What was advertised in a colonial American newspaper 250 years ago today?

Jun 14 - 6:14:1770 Virginia Gazette Rind
Virginia Gazette [Rind] (June 14, 1770).
“This mill was erected principally with a view of encouraging our own manufactures.”

Although advertisements promoting local industry and encouraging “domestic manufactures” most often appeared in newspapers published in New England and the Middle Atlantic in the era of the imperial crisis that culminated in the American Revolution, advertisements that made similar appeals also appeared, though less frequently, in newspapers published in the Chesapeake and Lower South.  William Rind’s Virginia Gazette ran just such an advertisement as spring turned to summer in 1770.  Benjamin Brooks operated a fulling mill, cleansing and dyeing cloth for his customers.  He pledged that clients “may depend upon having their cloth finished with the utmost expedition, and in the neatest manner.”  Brooks also rehearsed many of the same appeals linking his enterprise to politics and current events that artisans and others incorporated into advertisements in New England, New York, and Pennsylvania.

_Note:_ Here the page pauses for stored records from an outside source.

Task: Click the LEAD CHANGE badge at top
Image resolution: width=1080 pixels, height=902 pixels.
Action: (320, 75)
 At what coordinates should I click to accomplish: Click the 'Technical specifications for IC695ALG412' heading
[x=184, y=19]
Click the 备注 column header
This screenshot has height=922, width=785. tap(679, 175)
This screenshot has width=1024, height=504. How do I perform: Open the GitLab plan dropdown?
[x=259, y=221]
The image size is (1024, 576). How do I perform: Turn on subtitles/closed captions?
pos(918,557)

Brooks proclaimed that his mill “was erected principally with a view of encouraging our own manufactures at this time, when the use of British is utterly destructive of our liberty.”  In so doing, he invoked disputes between Parliament and the colonies concerning taxation and regulation of commerce as well as the nonimportation agreements first adopted in response to the Stamp Act and later renewed when the Townshend Acts imposed duties on imported paper, glass, lead, paint, and tea.  Colonists vowed to cease importing a vast assortment of goods, not just those enumerated in the Townshend Acts.  As an alternative to imported goods, many called for increased production in the colonies while simultaneously asserting that consumers had a duty to purchase those items.  When it came to domestic manufactures, production and consumption both constituted acts of resistance.  Realizing that some consumers would be skeptical of the quality of goods produced in the colonies, many producers offered reassurances.  In addition to stating that his mill finished cloth “in the neatest manner,” Brooks also declared that he and his workers “dye and dress jeans and fustians to look as well as those from England.”  Producers and retailers often made such pronouncements to convince prospective customers that they would not be disappointed when they acted on their political principles when making choices about consumption.

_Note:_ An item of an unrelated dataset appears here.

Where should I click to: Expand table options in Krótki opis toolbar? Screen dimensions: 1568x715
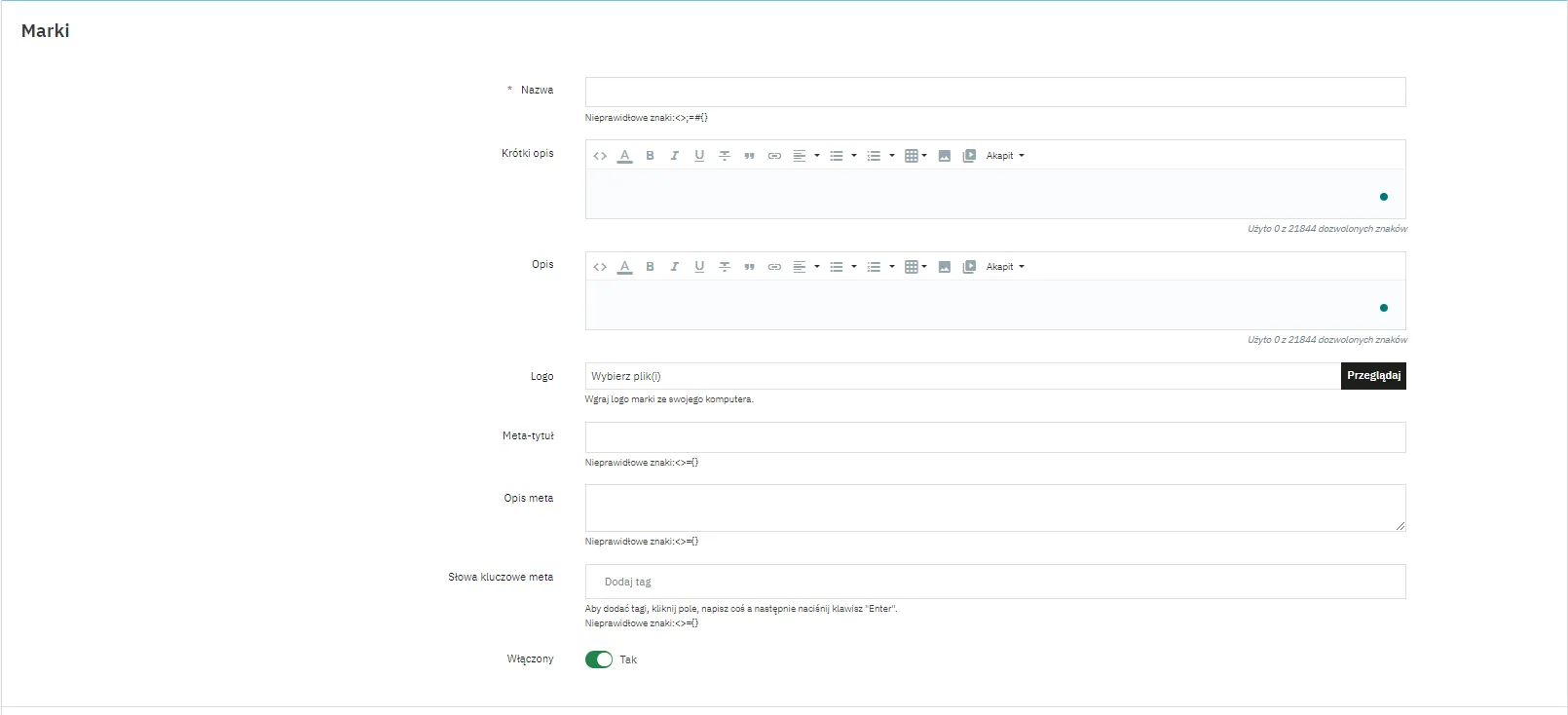pos(915,156)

Brooks also made a less common observation in his advertisement, one that further mobilized colonists to do their part to support American interests.  He noted that “It is impossible to make good work, un less the cloth has been properly managed before it is sent to the mill.”  To that end, he inserted directions that “if complied with, will enable me to give … satisfaction to my customers.”  The fuller encouraged the production of homespun, but also noted that the quality of his finishing work depended in part on the quality of the untreated cloth delivered to him.  He provided a brief primer on spinning and other parts of the process customers undertook on their own before delivering cloth to the mill.  If colonists hoped to produce cloth that rivaled English imports, they all had to do their part.

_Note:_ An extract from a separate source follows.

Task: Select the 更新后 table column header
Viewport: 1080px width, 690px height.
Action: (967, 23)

Politics were not confined to the news items and letters published in the Virginia Gazette and other newspapers in the late 1760s and early 1770s.  Instead, politics overflowed into other parts of newspapers, inflecting advertisements for consumer goods and services with additional meaning.  Brooks did not need to elaborate on what he meant when he stated that “the use of British [manufactures] is utterly destructive of our liberty.”  That simple phrase allowed him to connect his fulling mill to a larger project of American industry that required the active support of all who read his advertisement.